Another company used MetaCarta technology to aggregate data from internal and external Web sources, such as major discoveries and competitive analysis. The company also included environmental information such as hazards, wildlife preserves and environmental impact studies, as well as travel restrictions and reports of civil unrest.

In another instance, a company believed that 75,000 technical documents received through an acquisition might be critical in supporting exploration decisions in South America. The company estimated that five full-time employees would need up to one year to manually sift through the data and organize them in a form that could be used in a database. When MetaCarta technology solutions were used, the documents were handled in less than two hours.

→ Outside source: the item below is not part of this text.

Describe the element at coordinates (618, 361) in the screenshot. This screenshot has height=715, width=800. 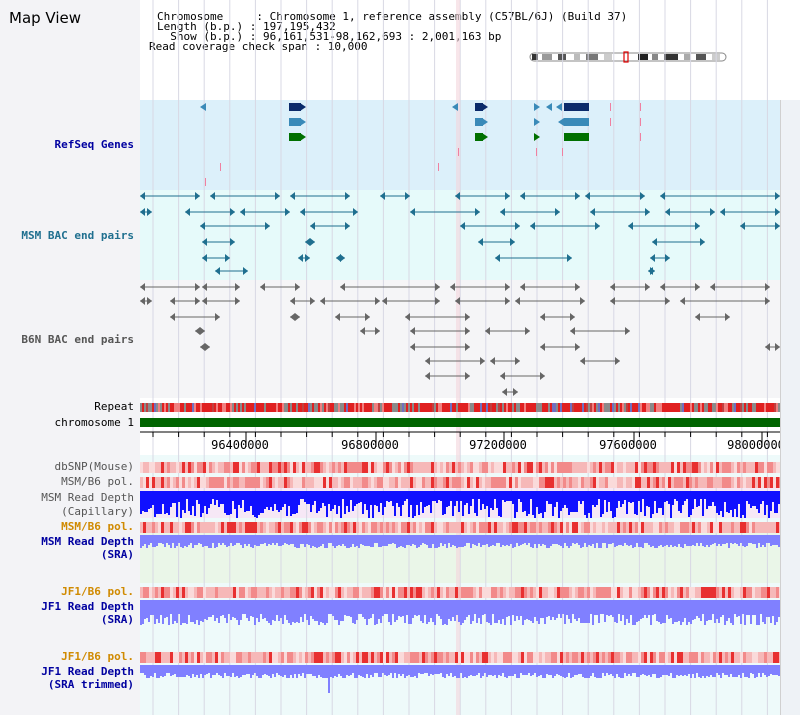
I see `b6n-bac-end` at that location.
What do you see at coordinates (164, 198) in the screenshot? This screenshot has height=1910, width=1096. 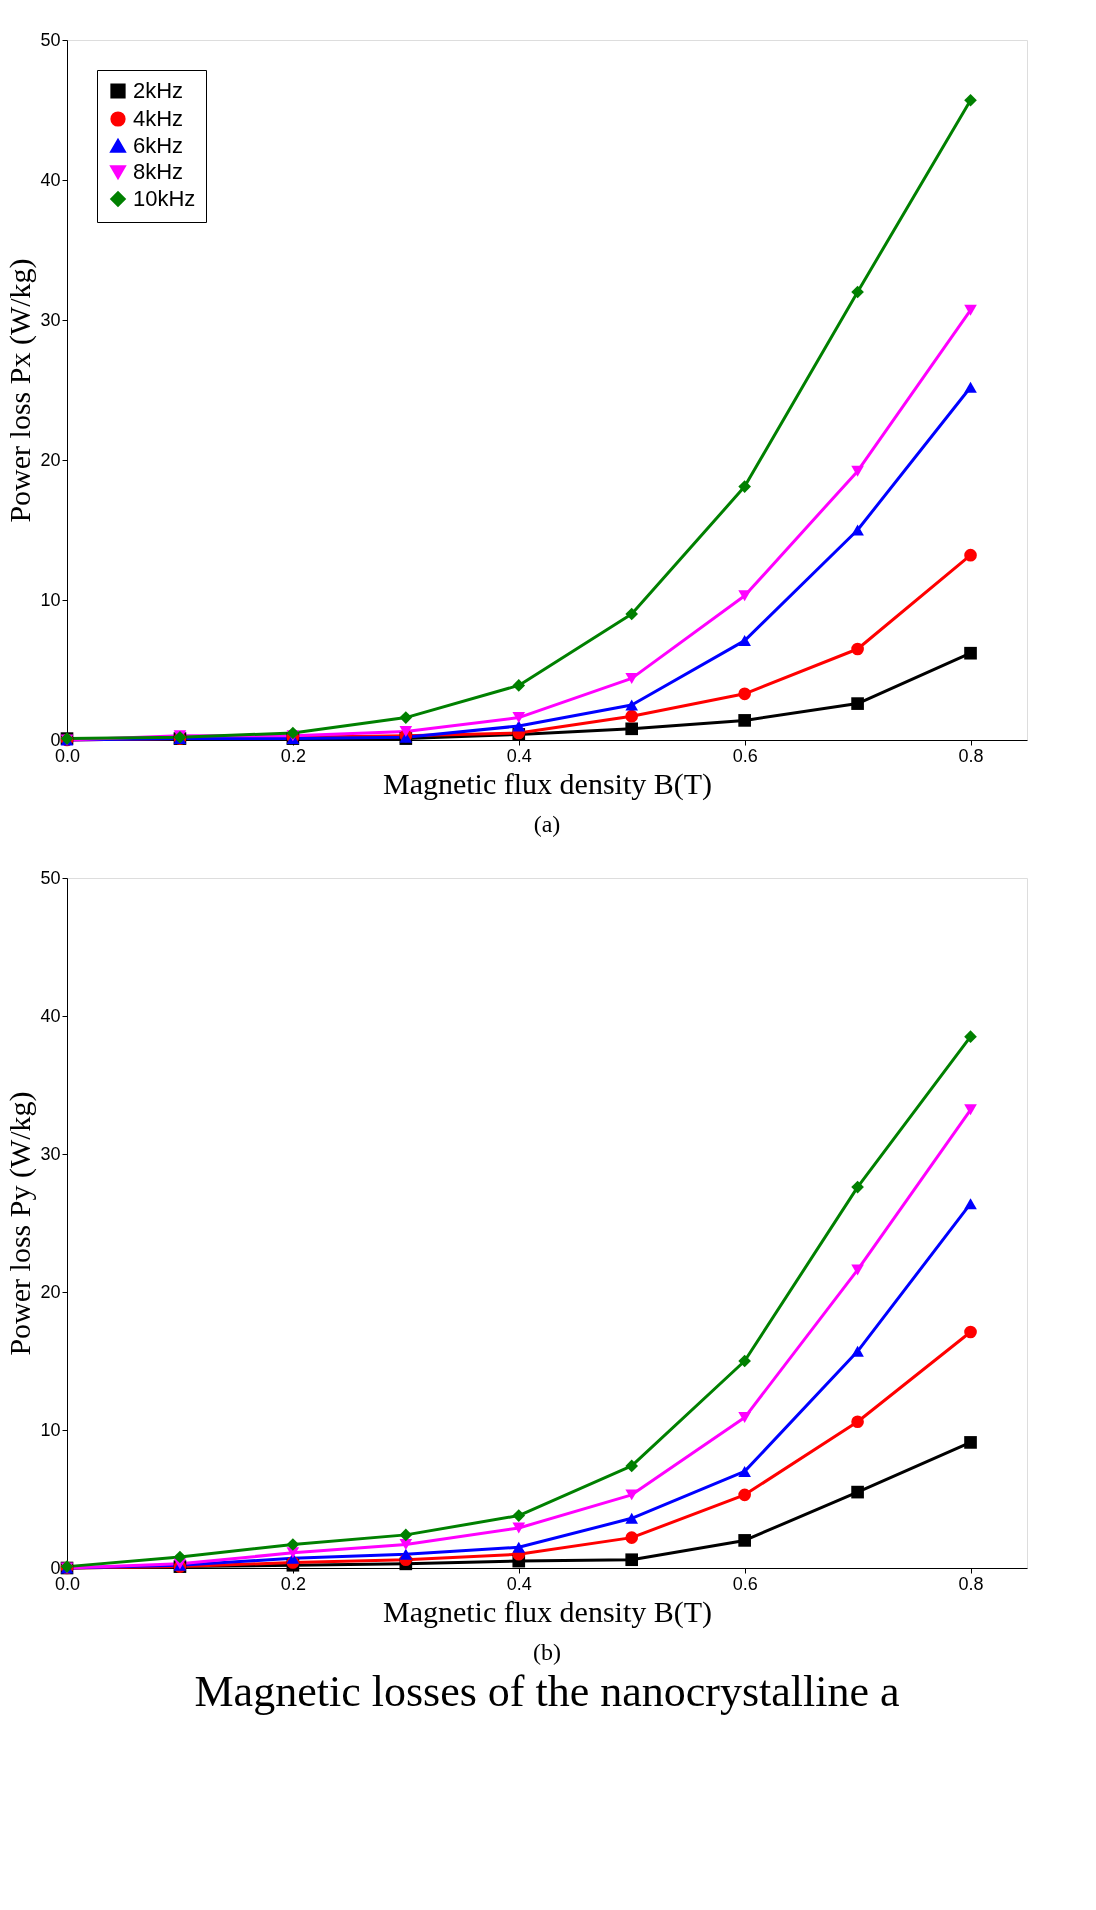 I see `legend-label: 10kHz` at bounding box center [164, 198].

The solutions are implemented via an appliance that plugs directly into a company's infrastructure, leveraging all existing securities. Connectors crawl and process documents from Windows shared drives, document management systems, Web content (intranet, Internet), databases, and RSS news feeds, providing valuable content for users within a few days.

"Black Gold, Texas Tea" has been the resource that challenges natural resource explorers who rely on its discovery for their profitability and ultimately the world's use. It is located somewhere in the earth. But it is quite a bit more easily discoverable, and its exploration much more manageable, in an information age that allows useful data and information to be linked to its geography.